_GIVEN PROBLEM_
Convert every line of the listing into a Markdown table with the columns "Row" and "Text", numbering each line and omitting the blank lines. Leave the pictures out of the answer.

[start RECORDS PROVIDED]

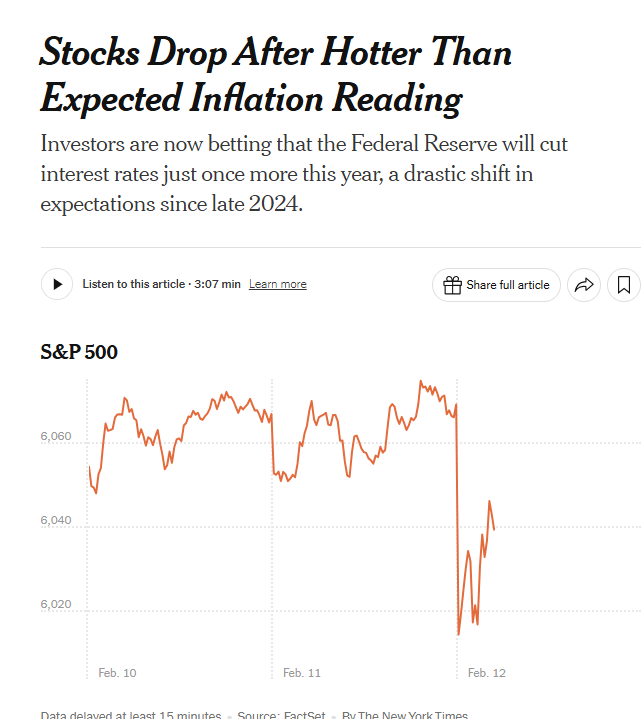Bookmark this article with the save icon

coord(624,285)
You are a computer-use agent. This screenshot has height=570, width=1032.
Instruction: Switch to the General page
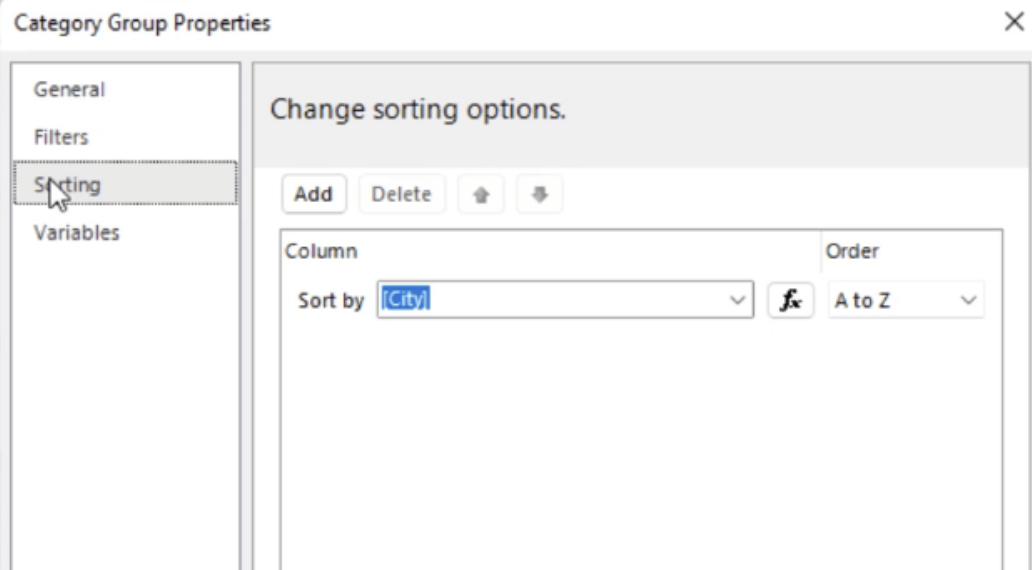tap(69, 90)
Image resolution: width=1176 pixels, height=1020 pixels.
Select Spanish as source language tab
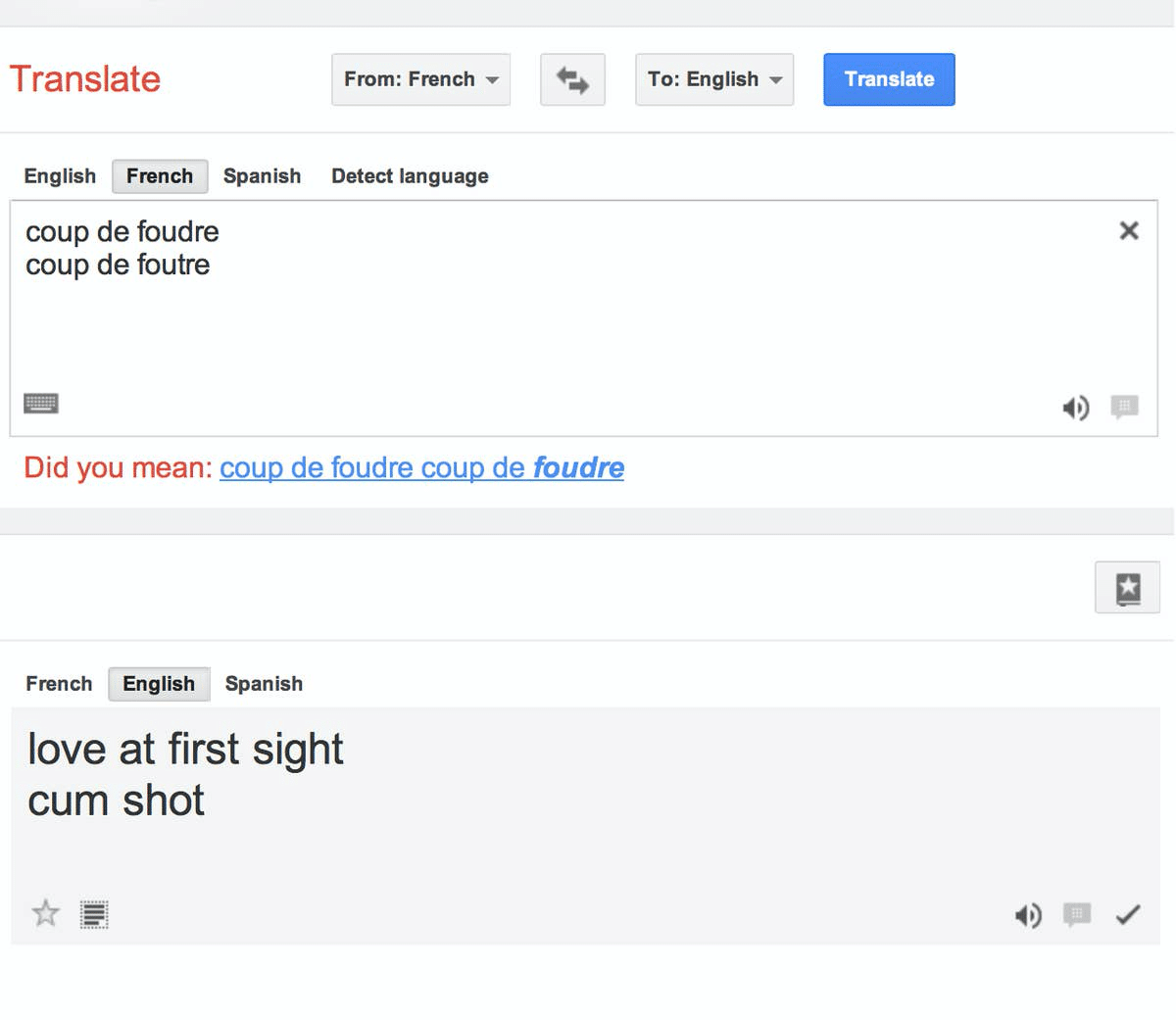point(262,176)
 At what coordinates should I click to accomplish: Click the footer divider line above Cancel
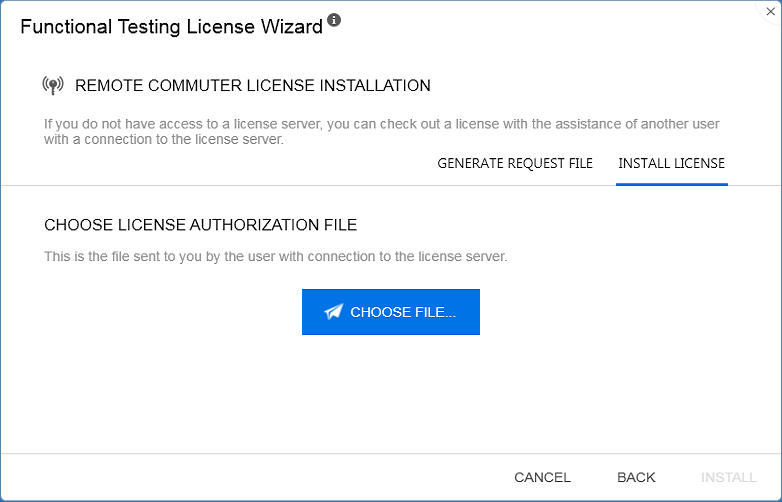click(x=300, y=454)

[end RECORDS PROVIDED]

_RESULT_
| Row | Text |
|---|---|
| 1 | Bookmark this article with the save icon |
| 2 | coord(624,285) |
| 3 | You are a computer-use agent. This screenshot has height=570, width=1032. |
| 4 | Instruction: Switch to the General page |
| 5 | tap(69, 90) |
| 6 | Image resolution: width=1176 pixels, height=1020 pixels. |
| 7 | Select Spanish as source language tab |
| 8 | point(262,176) |
| 9 |  At what coordinates should I click to accomplish: Click the footer divider line above Cancel |
| 10 | click(x=300, y=454) |